The program was initiated by Stride Rite Chairman Arnold Hiatt, who pioneered on-site child care in the early 1970s. The center attracts half its participants from families who live near the company's corporate headquarters; the others are related to employees who contribute on a sliding, income-based scale to the annual $7,000 cost. Hiatt recruited faculty members from Boston's Wheelock College to develop a curriculum of shared activities such as storytelling and puppet plays.
"It is a modern paradox that children are far more likely to have living grandparents but much less likely to know them well," says Fran Pratt, who directs the Center for Understanding Aging at Framingham State College in Massachusetts. Psychologists point out that old people and youngsters, whether related or not, have much to offer each other. An older person can fill a void for a child who does not have a grandparent living nearby. And companionship with a young child bolsters an elder against the isolation and loneliness that often accompany old age.
Such links also fulfill an important social function. Psychoanalyst Erik Erikson invented the term "generativity" to describe the necessary transmission of life experiences from elder to younger generations. In the 1970s, anthropologist Margaret Mead prophetically wrote that an increasing lack of contact between old and young relatives would create a need for surrogate grandparents.
Efforts to connect generations are producing a host of new programs across the U.S. Linking Lifetimes, a mentor program that brings retirees together with at-risk teenagers, is being launched in nine cities. In Omaha and seven other cities, elderly volunteers visit regularly with chronically ill children in a program called Family Friends. Generations Together, a research group based at the University of Pittsburgh, organizes phone links between older people and so-called latchkey kids, who return to empty homes after school.
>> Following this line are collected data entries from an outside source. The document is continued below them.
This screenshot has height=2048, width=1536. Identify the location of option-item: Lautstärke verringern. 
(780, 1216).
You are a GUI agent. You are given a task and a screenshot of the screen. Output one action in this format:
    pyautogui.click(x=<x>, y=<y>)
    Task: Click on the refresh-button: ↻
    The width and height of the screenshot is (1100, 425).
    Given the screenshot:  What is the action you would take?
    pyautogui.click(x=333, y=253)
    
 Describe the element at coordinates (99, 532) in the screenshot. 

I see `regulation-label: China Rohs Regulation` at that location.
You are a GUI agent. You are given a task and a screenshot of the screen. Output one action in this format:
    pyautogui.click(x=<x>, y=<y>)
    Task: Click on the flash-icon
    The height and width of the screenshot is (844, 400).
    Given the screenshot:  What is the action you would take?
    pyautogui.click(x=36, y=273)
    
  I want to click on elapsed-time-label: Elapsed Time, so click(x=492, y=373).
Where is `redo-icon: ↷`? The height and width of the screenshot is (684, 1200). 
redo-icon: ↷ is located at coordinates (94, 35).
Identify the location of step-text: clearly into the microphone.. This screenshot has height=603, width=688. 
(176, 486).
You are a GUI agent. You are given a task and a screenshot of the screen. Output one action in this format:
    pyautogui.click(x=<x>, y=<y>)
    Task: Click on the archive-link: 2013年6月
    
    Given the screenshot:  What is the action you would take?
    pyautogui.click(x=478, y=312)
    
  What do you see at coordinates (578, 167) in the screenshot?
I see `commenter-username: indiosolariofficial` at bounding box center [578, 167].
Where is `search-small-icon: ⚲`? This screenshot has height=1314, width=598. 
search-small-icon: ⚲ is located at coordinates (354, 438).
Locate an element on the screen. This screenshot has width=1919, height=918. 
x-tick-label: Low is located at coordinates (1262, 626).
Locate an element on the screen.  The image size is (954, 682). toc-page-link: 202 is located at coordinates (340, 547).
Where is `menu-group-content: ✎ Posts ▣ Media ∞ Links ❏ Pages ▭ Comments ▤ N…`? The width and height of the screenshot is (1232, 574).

At the Point Park College Children's School in Pittsburgh, some preschoolers are being taught about aging by staff members, who are all over 55. The teachers use activities like planting seeds to illustrate the stages of the life cycle. % The aim is to "foster a child's development of positive attitudes toward the elderly," says Cheryl Mack, program coordinator at Generations Together.
Without such personal contacts, experts say, stereotypical images emerge. A child can become afraid of older people because he thinks they are going to die. But by spending time with the elderly, kids learn to accept the frailty of the aging while discovering their strengths. In one Pennsylvania program toddlers from a local day-care center spend time with Alzheimer's patients after being read such books as Grandpa Doesn't Know It's Me. Youngsters also learn that death is a natural component of life. Generations Together, for example, is developing a curriculum dealing with separation and loss. It will help children cope not only with an elder companion's demise but also with other issues, like their parents' divorce or the loss of a favorite pet.
Such approaches do more than weave a few strangers' lives together or provide a convenient way to occupy idle hours. They can begin to change the way distant generations feel about one another, which has important practical implications for an aging society. Some public-policy groups are already starting to think "intergenerationally" in seeking solutions to community problems. Generations United, for example, a Washington-based coalition of national organizations representing old and young constituents, works to push goals of mutual interest to the two age groups. The real test of these efforts will come during the next few decades, as the baby boomers turn geriatric and the rest of society has to bear the enormous burden of caring for them in what is likely to be an era of dwindling resources. At that point, the mutual understanding gained from present-day initiatives may provide a crucial buffer to bitter generational conflicts.